::: Selected excerpt
St Peter’s Hospital maternity service in Surrey told to take urgent action

Urgent action is needed after maternity services at a Surrey hospital were rated inadequate by a watchdog.

The Care Quality Commission (CQC) inspected maternity care in January at St Peter’s Hospital, run by Ashford and St Peter’s NHS Foundation Trust.

The trust was told to “take urgent action to ensure women and babies… are not exposed to risk of harm”.

A trust spokesperson said “providing safe, high quality care for our patients is our priority”.

They added: “We apologise to any women, babies and families for whom the care we provided fell short.”

The CQC said its rating of Ashford and St Peter’s NHS Foundation Trust remained good following the visit, but St Peter’s Hospital still “requires improvement”.

Amy Jupp, CQC deputy director of operations in the south of England, said: “It’s concerning that the quality and safety of maternity care at St Peter’s Hospital has deteriorated since our last inspection.

“Risk wasn’t always well managed in the service. Staff didn’t always have enough time to appropriately assess and action risks faced by women or to maintain accurate care records.”

The inspection was carried out as part of the CQC’s national maternity services inspection programme.
::::::
# What to do
Copy out the text about the St Peter's Hospital maternity inspection word for word, in full.
::: Supplied records
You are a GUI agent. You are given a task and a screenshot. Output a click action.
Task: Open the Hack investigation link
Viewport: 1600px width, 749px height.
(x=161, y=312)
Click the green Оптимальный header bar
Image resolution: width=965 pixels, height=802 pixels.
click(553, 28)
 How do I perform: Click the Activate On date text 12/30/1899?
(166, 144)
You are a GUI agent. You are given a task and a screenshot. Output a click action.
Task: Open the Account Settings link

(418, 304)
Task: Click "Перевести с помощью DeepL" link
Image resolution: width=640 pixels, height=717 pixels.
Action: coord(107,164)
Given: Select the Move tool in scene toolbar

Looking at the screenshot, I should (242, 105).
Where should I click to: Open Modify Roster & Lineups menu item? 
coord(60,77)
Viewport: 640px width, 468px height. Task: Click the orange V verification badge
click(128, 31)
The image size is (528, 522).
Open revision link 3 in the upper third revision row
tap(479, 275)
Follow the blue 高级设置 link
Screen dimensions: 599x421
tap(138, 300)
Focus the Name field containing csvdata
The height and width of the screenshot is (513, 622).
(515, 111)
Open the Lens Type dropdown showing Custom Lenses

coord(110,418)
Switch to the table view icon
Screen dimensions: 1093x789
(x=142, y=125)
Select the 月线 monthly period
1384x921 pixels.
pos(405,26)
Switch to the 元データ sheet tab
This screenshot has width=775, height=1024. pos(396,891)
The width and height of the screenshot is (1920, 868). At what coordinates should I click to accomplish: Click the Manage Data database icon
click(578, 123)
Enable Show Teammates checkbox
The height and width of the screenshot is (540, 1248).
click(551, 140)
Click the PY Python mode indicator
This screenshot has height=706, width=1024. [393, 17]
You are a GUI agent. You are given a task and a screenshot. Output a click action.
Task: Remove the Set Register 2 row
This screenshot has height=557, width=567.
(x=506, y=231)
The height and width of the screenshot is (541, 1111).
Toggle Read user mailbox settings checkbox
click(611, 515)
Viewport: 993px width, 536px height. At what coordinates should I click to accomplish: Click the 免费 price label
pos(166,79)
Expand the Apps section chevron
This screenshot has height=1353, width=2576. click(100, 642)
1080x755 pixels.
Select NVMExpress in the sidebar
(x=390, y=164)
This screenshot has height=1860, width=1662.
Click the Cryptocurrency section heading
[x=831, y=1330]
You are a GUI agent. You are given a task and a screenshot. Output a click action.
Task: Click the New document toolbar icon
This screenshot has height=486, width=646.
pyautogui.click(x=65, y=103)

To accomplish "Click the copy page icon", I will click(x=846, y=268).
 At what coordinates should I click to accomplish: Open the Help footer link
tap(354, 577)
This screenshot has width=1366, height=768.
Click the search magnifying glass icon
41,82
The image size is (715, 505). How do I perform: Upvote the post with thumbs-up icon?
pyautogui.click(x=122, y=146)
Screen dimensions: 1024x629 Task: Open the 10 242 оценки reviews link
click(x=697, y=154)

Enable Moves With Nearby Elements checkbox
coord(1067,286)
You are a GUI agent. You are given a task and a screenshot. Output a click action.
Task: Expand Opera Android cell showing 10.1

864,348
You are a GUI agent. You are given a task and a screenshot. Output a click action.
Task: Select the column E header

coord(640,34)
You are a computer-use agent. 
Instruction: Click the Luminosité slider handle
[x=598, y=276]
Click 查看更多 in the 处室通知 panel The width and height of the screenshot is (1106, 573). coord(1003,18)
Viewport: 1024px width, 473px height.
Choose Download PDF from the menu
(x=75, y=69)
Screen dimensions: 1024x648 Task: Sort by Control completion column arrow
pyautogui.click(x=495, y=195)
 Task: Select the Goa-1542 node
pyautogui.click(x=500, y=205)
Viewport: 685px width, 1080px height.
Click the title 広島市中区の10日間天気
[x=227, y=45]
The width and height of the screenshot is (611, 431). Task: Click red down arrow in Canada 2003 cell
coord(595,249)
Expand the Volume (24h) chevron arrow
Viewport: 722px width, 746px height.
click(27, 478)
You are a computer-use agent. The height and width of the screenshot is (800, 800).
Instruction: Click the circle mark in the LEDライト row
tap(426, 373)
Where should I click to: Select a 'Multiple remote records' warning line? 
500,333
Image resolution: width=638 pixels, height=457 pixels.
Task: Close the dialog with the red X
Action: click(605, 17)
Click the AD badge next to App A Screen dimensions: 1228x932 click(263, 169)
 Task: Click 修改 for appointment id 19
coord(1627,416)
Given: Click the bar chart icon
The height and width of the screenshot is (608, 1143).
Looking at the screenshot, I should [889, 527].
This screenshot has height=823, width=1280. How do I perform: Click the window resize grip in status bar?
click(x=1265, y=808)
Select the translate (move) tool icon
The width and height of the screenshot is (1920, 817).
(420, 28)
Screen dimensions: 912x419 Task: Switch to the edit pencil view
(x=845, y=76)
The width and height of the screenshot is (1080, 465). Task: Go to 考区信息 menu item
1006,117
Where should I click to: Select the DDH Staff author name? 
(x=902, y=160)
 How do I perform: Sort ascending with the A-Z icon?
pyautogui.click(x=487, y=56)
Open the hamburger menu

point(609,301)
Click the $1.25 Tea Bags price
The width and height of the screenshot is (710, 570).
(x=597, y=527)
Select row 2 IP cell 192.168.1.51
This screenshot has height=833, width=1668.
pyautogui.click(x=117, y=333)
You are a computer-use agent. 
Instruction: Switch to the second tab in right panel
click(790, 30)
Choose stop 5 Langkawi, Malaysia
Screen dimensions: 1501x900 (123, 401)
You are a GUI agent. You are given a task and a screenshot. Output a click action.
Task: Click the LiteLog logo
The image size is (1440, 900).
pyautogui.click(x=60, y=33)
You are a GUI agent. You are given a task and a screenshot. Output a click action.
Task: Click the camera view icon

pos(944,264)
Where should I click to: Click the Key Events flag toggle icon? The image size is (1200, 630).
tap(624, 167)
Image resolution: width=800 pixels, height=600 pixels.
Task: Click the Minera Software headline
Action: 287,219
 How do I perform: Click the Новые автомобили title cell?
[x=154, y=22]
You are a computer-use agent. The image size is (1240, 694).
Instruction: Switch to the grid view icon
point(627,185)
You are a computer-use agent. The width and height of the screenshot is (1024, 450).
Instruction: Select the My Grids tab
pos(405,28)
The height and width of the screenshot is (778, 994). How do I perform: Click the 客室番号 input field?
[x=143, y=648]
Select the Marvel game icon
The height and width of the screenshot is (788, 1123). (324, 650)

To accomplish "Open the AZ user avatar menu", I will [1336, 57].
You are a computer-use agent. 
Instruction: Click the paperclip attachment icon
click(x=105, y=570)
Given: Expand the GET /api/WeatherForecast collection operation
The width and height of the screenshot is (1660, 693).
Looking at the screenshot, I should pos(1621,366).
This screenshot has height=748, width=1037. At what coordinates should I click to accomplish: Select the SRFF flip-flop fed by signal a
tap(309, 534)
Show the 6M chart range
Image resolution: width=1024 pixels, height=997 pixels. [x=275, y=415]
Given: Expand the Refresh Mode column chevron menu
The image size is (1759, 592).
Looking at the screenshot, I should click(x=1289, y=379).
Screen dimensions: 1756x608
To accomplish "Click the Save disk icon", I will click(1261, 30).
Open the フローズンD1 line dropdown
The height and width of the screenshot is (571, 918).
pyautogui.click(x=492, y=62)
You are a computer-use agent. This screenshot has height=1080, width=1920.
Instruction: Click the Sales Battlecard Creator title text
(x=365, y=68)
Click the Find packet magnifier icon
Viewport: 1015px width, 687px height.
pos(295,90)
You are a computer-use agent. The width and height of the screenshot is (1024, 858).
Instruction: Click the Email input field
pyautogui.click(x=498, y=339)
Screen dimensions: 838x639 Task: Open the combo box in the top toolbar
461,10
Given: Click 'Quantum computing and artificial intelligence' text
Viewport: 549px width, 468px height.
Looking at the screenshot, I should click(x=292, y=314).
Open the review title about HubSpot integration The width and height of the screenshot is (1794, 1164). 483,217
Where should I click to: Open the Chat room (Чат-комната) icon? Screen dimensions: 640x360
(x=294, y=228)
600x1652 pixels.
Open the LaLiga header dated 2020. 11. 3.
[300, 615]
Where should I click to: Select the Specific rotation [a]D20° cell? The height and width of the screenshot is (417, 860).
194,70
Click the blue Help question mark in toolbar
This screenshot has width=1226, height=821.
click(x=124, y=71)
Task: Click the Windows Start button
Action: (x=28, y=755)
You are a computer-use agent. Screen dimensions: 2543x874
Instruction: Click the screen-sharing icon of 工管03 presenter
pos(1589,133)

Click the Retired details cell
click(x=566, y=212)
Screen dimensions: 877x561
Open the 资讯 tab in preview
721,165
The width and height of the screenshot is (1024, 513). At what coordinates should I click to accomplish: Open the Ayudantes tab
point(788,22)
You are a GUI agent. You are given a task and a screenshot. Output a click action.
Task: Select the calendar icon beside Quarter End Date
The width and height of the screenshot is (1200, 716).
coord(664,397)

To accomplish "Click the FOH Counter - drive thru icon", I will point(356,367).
::::::
# Solution below
St Peter’s Hospital maternity service in Surrey told to take urgent action

Urgent action is needed after maternity services at a Surrey hospital were rated inadequate by a watchdog.

The Care Quality Commission (CQC) inspected maternity care in January at St Peter’s Hospital, run by Ashford and St Peter’s NHS Foundation Trust.

The trust was told to “take urgent action to ensure women and babies… are not exposed to risk of harm”.

A trust spokesperson said “providing safe, high quality care for our patients is our priority”.

They added: “We apologise to any women, babies and families for whom the care we provided fell short.”

The CQC said its rating of Ashford and St Peter’s NHS Foundation Trust remained good following the visit, but St Peter’s Hospital still “requires improvement”.

Amy Jupp, CQC deputy director of operations in the south of England, said: “It’s concerning that the quality and safety of maternity care at St Peter’s Hospital has deteriorated since our last inspection.

“Risk wasn’t always well managed in the service. Staff didn’t always have enough time to appropriately assess and action risks faced by women or to maintain accurate care records.”

The inspection was carried out as part of the CQC’s national maternity services inspection programme.